*Text segment*
===

Feeds:
Posts
Comments

Archive for the ‘Babies’ Category

My last blog, from March 28, 2009, was here. In that poem, I think I was expressing that I had regained some piece of mind and pulled my life back together. What’s changed in three years?

I got engaged.

Got married.

We bought a house together.

Fixed up the house to move in. (It was a foreclosure)

Had a baby two weeks after moving in. (Well, the wife did. (A boy.))

Graduated from school with a degree in Automotive Technology and Applied Sciences.

Got a new (part-time) job as a mechanic. (Still working at the manufacturing company full-time).

(I would have continued on livejournal, but alas, I couldn’t access my old account.)

It’s been almost five years since I was saved, and became a new creature filled with the Holy Spirit. I have gone from being a depressed and hedonistic atheist with no prospects, back in my hometown living with my parents, unemployed, to being a college graduate, father, husband, homeowner, and a man working in the trade he trained for over a period of three years. It’s very difficult for me to understand the changes that have gone on in my own life. Sometimes I feel life is going so fast that I’m just a passenger in a vehicle driven by someone else.  I’m 38 years old as of this writing, with a six-month-old baby. I’ll be 55 when he’s 18. This is daunting to me, but at the same time, before I was saved I never imagined I’d have the strength or energy to be the person I am today.

I wouldn’t have this strength and energy if it wasn’t for its divine source, God’s grace.

I am not sure why I abandoned blogging three years ago. It might have been because it was then that I started at the community college to get a degree. Just that act of working on something to advance my future seemed to fill a personal need. At first I thought I’d complete training in computers, but two courses into it, I realized the material wasn’t very interesting to me. I have never had an overwhelming interest in vehicles, but when I saw the garages at the school (the school calls the garages ‘labs,’ since they’re an educational setting), I realized that I didn’t even know how to really change oil in a car. For some reason that made me feel particularly inadequate and helpless. When I went to the admin office to sign up for my next computer class, I met an old friend from my high school days (some 18 years prior!). He was now a professor in the auto class. I asked him if I could take an auto class, just to learn the basics. The only way I could do that was to go ahead and sign up for the automotive degree course. I figured, what the heck. Once I got through the basic course, I realized that I liked working with my hands. What was also of interest to me was that not only did cars make sense, but I found out (over the course of the following year at the school) that I gained an intuitive understanding of how all kinds of things work, from plumbing to electrical work. Up here in the middle of New Hampshire, I reckoned, there would always be a need for mechanics. Most of the other degrees offered at the college would require me, if I got one, to commute south to hold a job. Here, my first mechanic job is five miles from my house. (The school was three miles)

===

(Target pointing data)
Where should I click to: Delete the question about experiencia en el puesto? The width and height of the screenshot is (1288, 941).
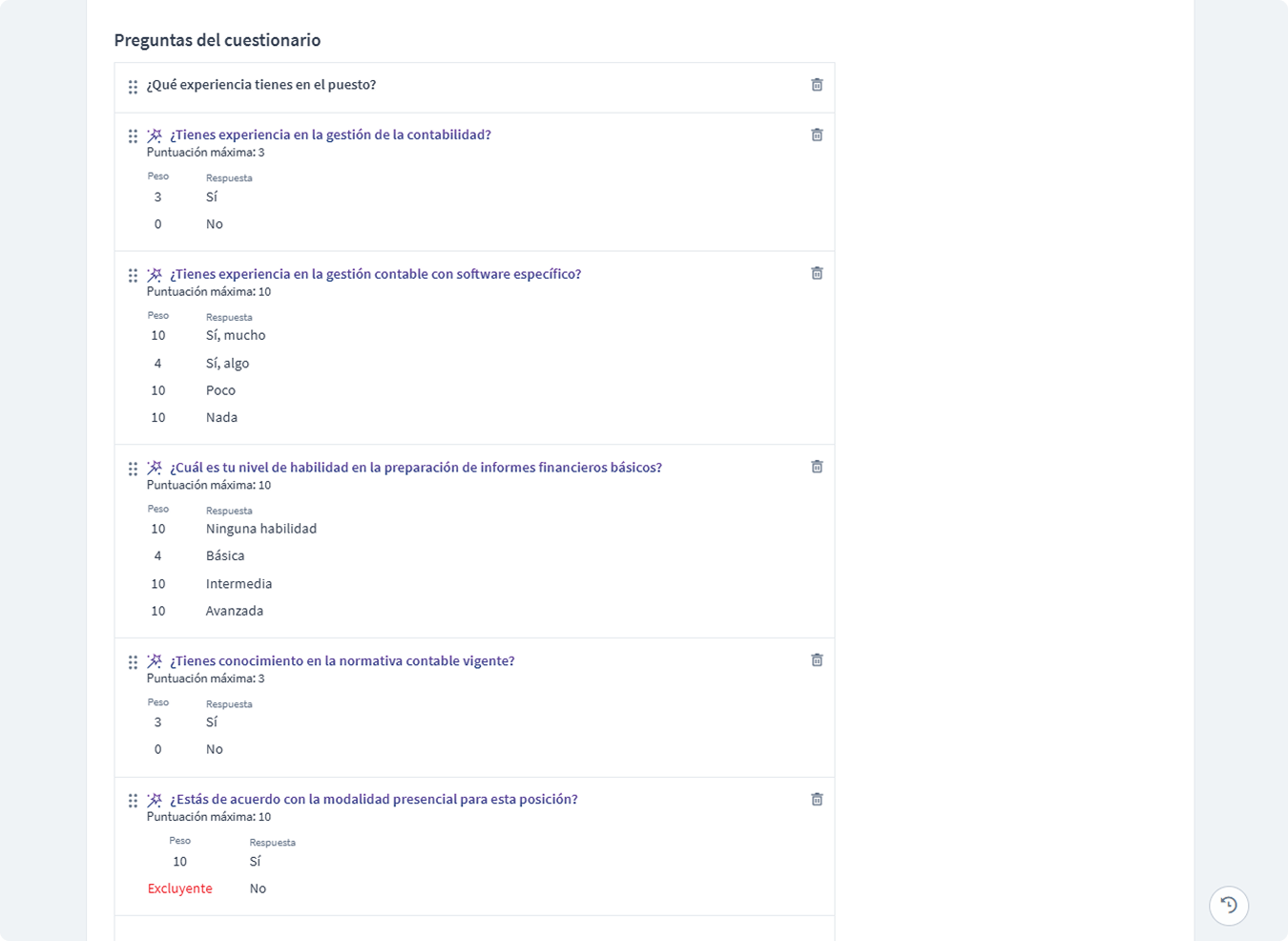tap(817, 85)
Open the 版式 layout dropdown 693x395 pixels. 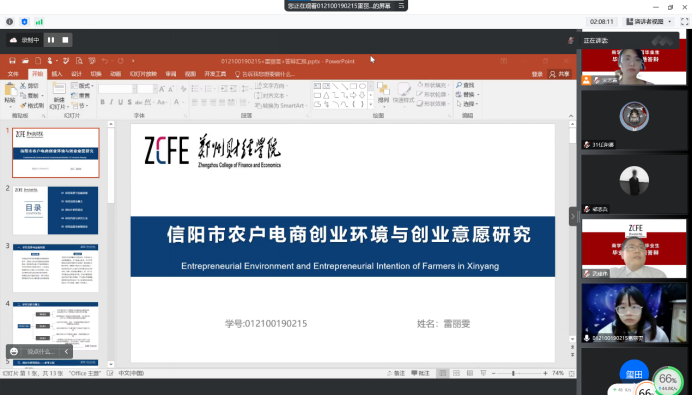(83, 86)
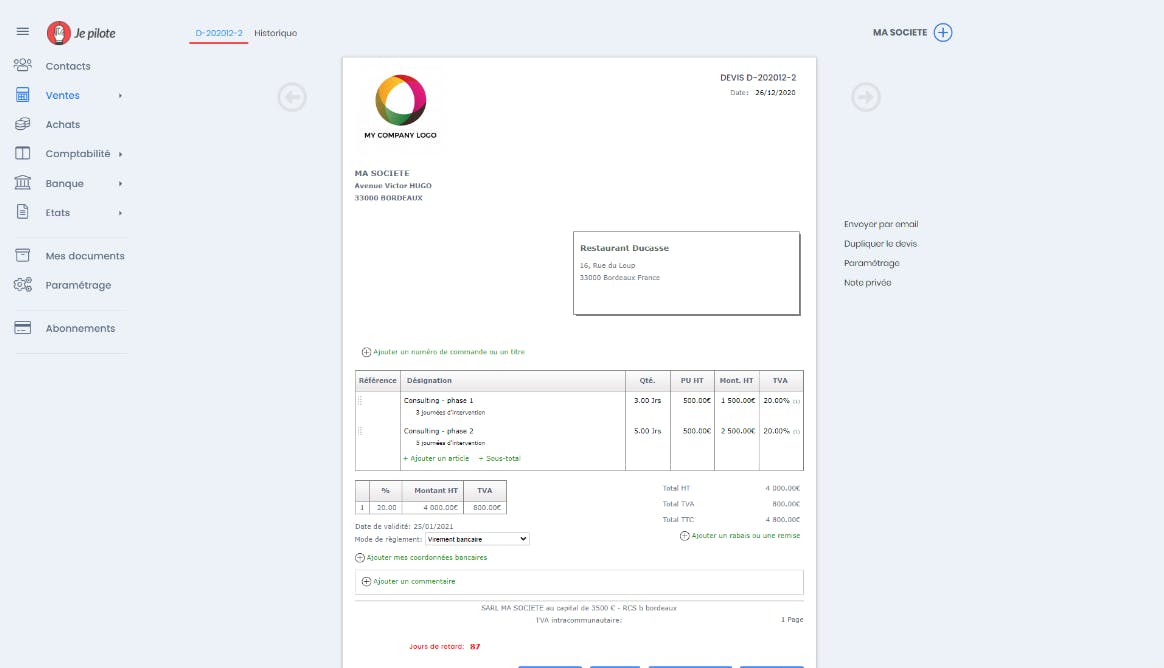Open the Mode de règlement dropdown
Viewport: 1164px width, 668px height.
click(x=477, y=539)
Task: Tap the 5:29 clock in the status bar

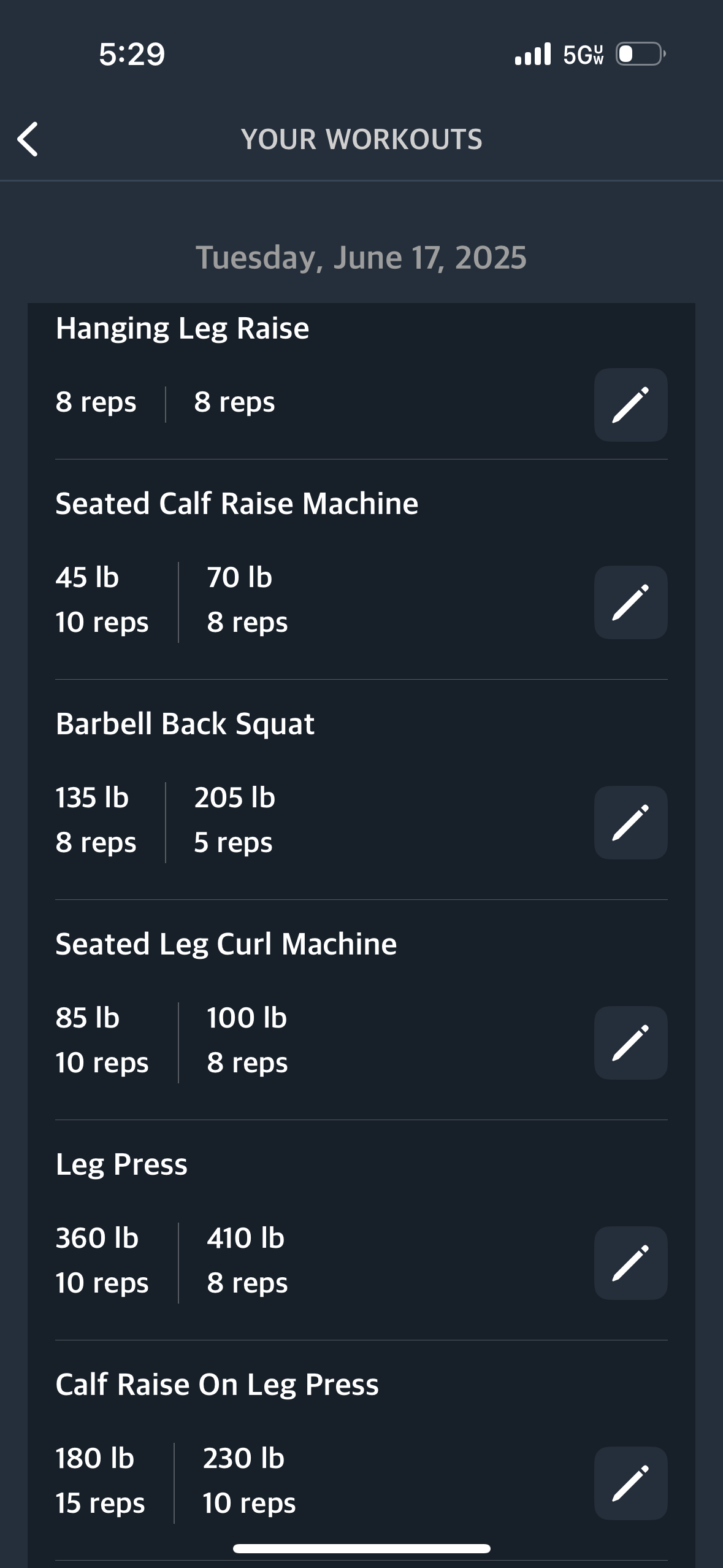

===

*Objective*
In the blog post, what changes are listed in answer to the question "What's changed in three years?" This data has nothing to do with the blog post.

*Written response*
- Got engaged
- Got married
- Bought a house together
- Fixed up the house, a foreclosure, to move in
- Had a baby boy two weeks after moving in
- Graduated from school with a degree in Automotive Technology and Applied Sciences
- Got a new part-time job as a mechanic while still working full-time at the manufacturing company